------ Records for this exercise ------

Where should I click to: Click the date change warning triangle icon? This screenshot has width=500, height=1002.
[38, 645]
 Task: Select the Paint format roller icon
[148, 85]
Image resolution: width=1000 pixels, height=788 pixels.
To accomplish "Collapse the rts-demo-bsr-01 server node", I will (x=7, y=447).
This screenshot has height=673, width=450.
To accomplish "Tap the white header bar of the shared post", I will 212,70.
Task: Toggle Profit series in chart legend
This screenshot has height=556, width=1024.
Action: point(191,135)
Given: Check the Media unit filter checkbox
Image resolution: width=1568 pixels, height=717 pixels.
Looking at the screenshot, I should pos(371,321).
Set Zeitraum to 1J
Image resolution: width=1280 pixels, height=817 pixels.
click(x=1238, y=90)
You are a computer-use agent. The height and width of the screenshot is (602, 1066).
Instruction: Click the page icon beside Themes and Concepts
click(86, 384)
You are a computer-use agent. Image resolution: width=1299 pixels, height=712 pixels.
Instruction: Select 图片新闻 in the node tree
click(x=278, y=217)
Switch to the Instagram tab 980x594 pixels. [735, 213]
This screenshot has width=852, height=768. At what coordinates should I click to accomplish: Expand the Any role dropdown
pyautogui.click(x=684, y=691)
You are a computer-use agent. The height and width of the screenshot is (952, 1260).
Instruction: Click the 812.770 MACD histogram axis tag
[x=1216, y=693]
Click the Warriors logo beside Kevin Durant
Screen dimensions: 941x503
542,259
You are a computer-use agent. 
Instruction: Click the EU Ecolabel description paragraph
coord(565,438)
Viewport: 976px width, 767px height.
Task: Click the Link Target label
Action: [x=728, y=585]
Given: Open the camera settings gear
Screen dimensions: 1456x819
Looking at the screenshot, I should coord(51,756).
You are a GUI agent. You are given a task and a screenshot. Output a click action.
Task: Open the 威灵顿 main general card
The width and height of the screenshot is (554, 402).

------

Task details. In the entries above, find each line containing the string "will" and copy it.

Solution.
To accomplish "Collapse the rts-demo-bsr-01 server node", I will (x=7, y=447).
To accomplish "Tap the white header bar of the shared post", I will 212,70.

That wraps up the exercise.